Jun 24, 2016 04:51 AM EDT
ESA Attempts To Land Probe On Comet
This November 13, 2014 handout photo provided by the European Space Agency (ESA) shows the surface of the 67P/Churyumov-Gerasimenko comet as seen from the Philae lander, which landed on the comet's surface yesterday. ESA, despite some malfunctions on the Philae craft, successfully landed it on the comet on November 12, 2014 making it the first man-made craft to ever land on a comet.
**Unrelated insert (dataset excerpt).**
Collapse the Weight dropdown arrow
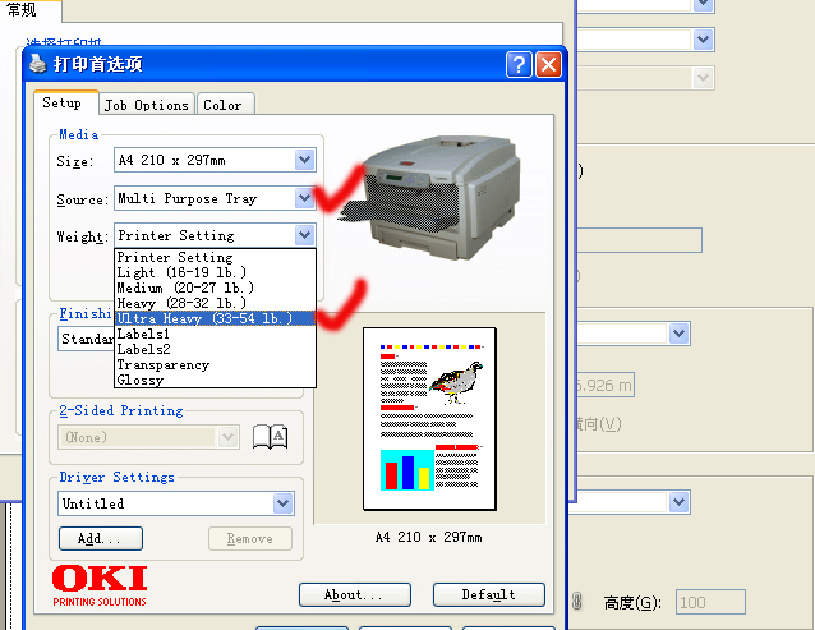Viewport: 815px width, 630px height. point(305,235)
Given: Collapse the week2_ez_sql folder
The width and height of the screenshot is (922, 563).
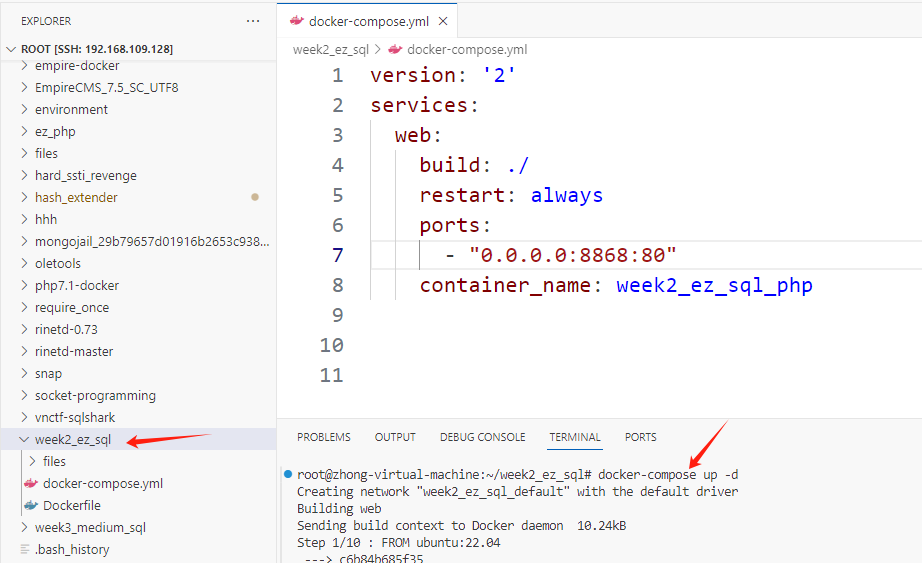Looking at the screenshot, I should (x=72, y=439).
The Philae lander, launched from the Rosetta probe, is a mini laboratory that will gather data on the comet.
(Photo : ESA via Getty Images)

A scent inspired by the 67P comet was created by a British scent firm, and it's not the most delightful of aromas.
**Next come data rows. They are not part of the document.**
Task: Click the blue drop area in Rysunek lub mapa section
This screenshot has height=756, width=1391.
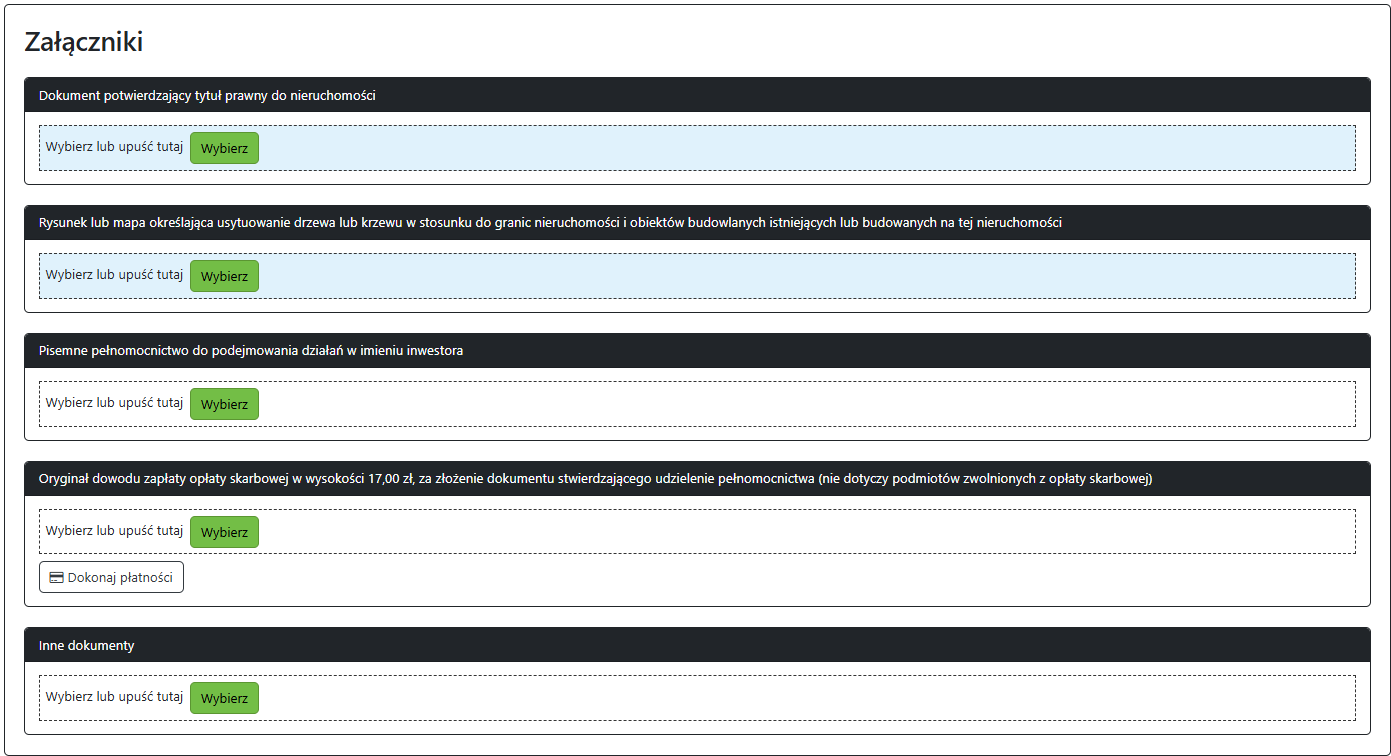Action: point(800,276)
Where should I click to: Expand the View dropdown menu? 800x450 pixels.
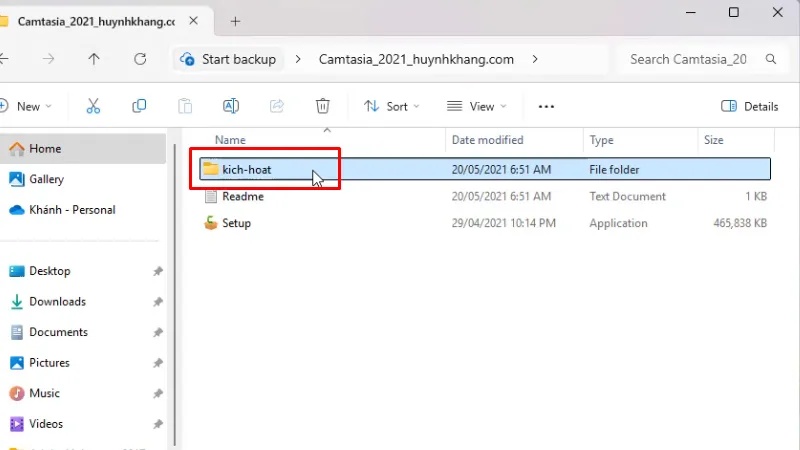[x=476, y=106]
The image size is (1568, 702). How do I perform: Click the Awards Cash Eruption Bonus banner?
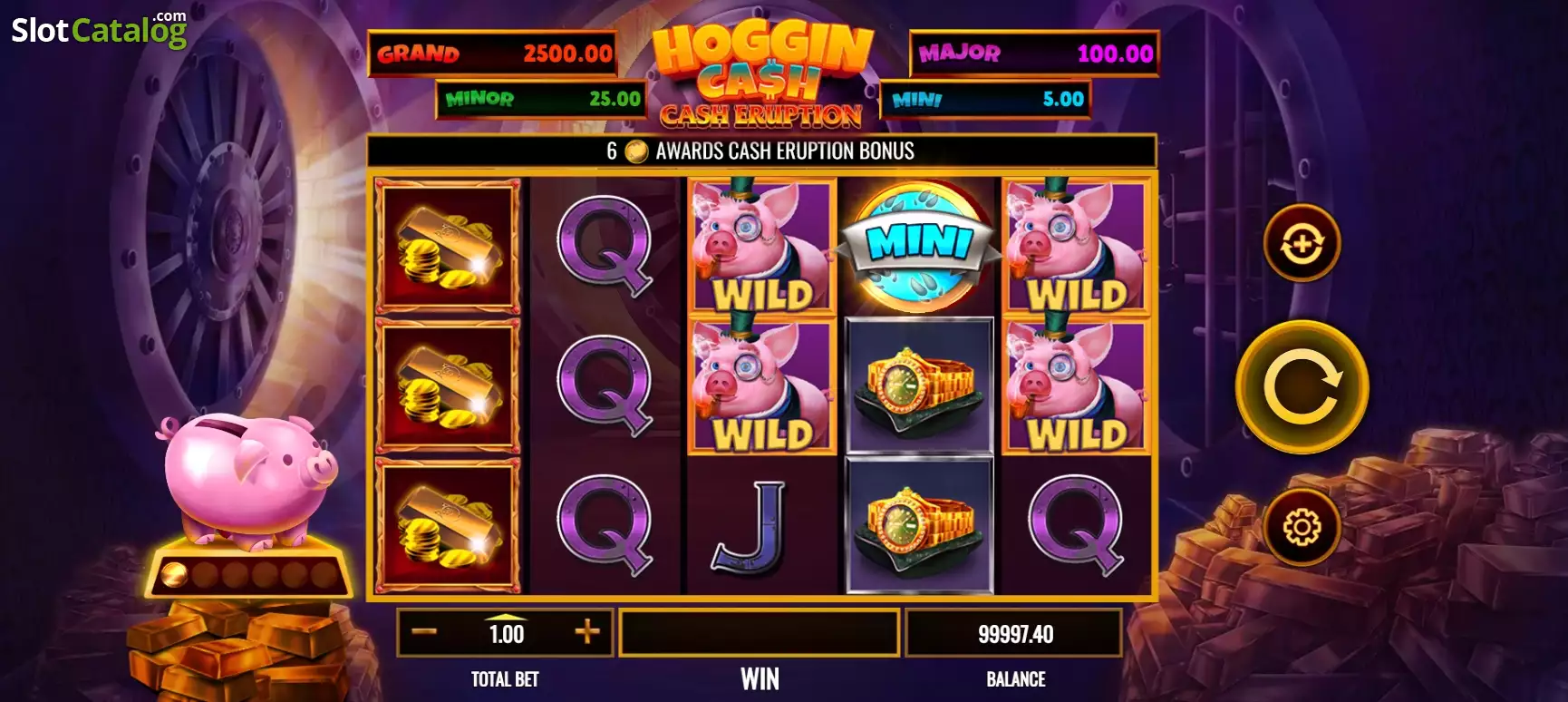(761, 151)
The perfume inspired by the 67P comet, also known as Rosetta's comet, is a mixture of cat urine, rotten eggs and bitter almonds.
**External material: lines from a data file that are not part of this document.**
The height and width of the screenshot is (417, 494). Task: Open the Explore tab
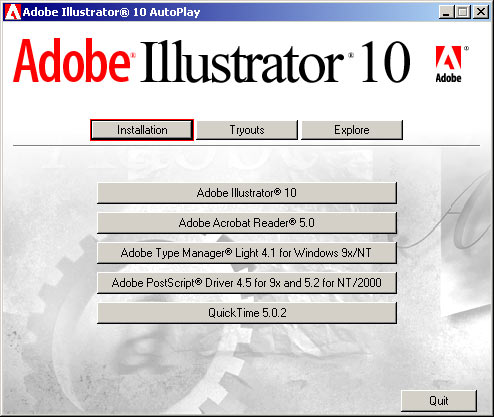pos(352,130)
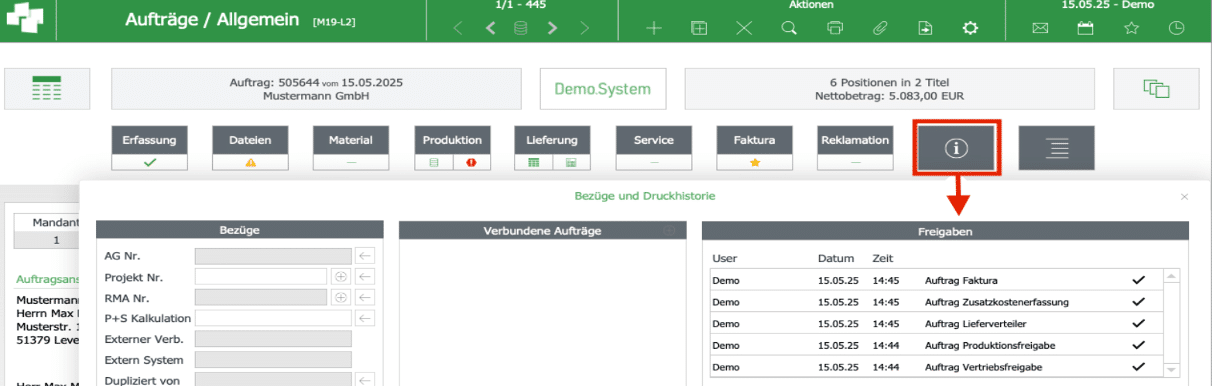This screenshot has width=1212, height=386.
Task: Open the calendar icon in top bar
Action: [x=1085, y=28]
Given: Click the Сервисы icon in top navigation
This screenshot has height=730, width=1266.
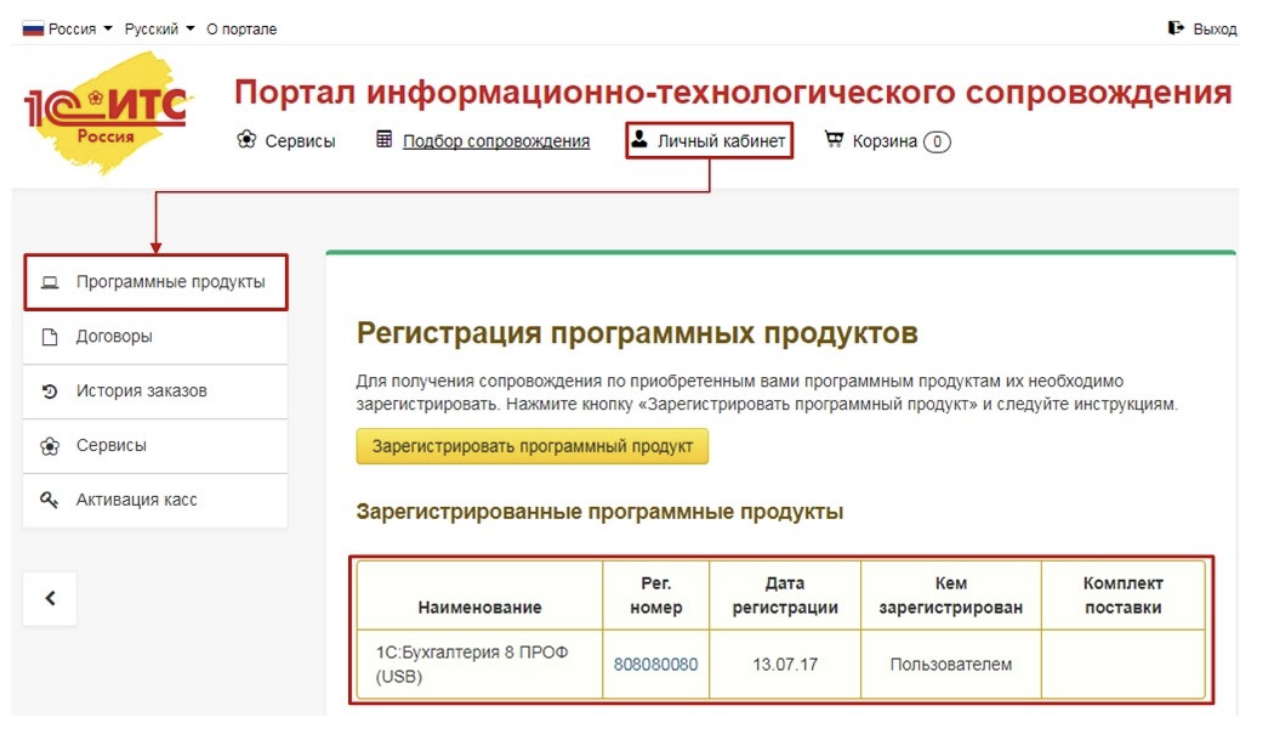Looking at the screenshot, I should click(246, 141).

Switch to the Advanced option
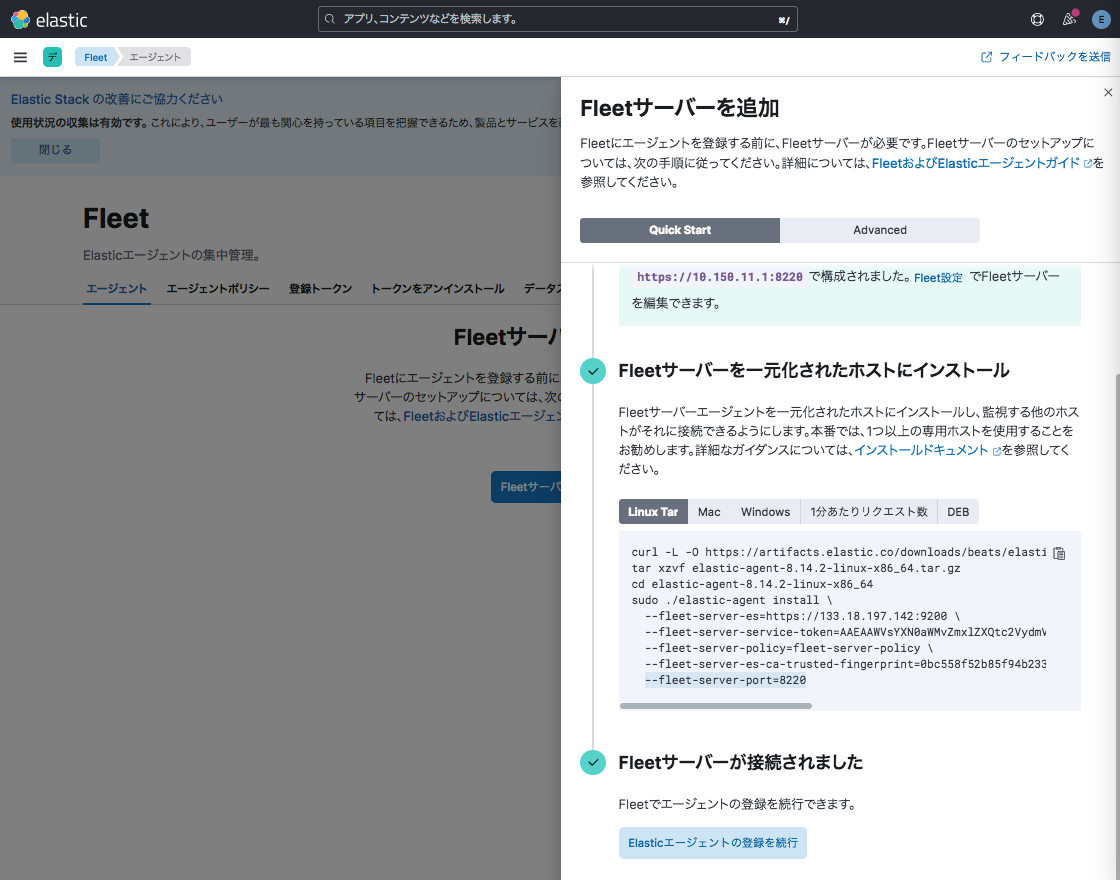click(x=879, y=230)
"I almost feel the smell as a physical presence inside my skull," wrote Jacob Aron of New Scientist after getting a whiff of the perfume for the first time.

Others in the team, though, said the smell is actually not so bad.

"I find it similar to lily," said Geraint Jones of University College London.

Colin Snodgrass from the Open University in Milton Keynes, together with members of the Rosetta mission team, commissioned the British scent firm The Aroma Company to create a perfume with the scent of the comet.

The perfume was inspired by the deathly stank of comet 67P, which smelled mostly of hydrogen sulfide, ammonia and hydrogen cyanide as described by the European Space Agency's Philae lander, which landed on the comet's surface on 2014.

But the perfume has none of the poisonous compounds but was only made to reflect the smell

"Most of the coma is water vapor, carbon dioxide and carbon monoxide, and they don't smell of anything," Snodgrass said in a report from New Scientist. "We've picked the things that are the smelliest."

According to Snodgrass, the team plans to include samples of the scent in postcards to be handed out to attendees during the Royal Society summer exhibition to be held in London in July.

The Philae lander touched down the 67P/Churyumov-Gerasimenko in November 2014, more than a decade after it departed from Earth.

The spacecraft partially completed some of its experiments before its solar-powered batteries failed during mission.

According to, the probe woke up in June when the comet was approaching the sun. However, the German Aerospace Center said that the Philae is likely to be covered in dust by now and is too cold to continue mission.